**TASK INSTRUCTIONS:**
Look through the entries for the string "will", and copy each line that holds it.

Stored data entries:
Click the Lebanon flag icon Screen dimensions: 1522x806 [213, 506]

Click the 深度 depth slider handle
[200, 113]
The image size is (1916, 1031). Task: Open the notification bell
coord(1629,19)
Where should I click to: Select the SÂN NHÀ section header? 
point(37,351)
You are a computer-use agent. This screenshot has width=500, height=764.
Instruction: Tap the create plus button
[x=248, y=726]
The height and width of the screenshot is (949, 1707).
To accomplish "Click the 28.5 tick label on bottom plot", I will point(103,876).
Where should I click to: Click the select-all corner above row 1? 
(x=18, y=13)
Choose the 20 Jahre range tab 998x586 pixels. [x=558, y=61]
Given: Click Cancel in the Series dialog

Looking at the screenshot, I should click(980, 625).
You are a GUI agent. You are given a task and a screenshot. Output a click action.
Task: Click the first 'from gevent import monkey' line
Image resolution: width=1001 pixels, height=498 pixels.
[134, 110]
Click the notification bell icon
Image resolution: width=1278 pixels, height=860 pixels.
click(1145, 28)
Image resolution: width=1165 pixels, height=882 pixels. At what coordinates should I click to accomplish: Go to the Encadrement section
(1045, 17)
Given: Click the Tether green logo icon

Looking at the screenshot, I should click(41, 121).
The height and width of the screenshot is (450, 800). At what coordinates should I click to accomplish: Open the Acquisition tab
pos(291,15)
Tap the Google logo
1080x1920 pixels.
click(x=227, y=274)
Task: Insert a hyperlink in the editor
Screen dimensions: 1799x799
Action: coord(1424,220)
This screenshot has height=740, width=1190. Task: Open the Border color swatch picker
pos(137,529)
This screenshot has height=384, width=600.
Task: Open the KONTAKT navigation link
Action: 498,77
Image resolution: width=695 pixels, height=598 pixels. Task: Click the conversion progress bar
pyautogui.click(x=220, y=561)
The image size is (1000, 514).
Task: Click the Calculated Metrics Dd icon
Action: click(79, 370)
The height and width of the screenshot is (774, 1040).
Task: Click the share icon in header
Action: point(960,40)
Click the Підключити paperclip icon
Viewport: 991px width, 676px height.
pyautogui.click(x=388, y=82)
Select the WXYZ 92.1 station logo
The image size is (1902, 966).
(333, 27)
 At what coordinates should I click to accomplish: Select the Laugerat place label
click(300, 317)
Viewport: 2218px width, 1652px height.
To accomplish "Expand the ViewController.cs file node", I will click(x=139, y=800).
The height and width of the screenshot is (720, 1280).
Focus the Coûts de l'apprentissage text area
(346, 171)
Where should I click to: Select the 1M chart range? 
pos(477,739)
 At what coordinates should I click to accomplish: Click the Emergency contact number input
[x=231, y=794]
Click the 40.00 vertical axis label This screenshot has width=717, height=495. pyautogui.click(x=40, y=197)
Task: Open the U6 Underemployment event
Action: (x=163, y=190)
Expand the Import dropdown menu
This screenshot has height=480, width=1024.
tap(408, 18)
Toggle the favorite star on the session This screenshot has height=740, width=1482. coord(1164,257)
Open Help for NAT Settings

**SOLUTION:**
To accomplish "Click the 28.5 tick label on bottom plot", I will point(103,876).
To accomplish "Expand the ViewController.cs file node", I will click(x=139, y=800).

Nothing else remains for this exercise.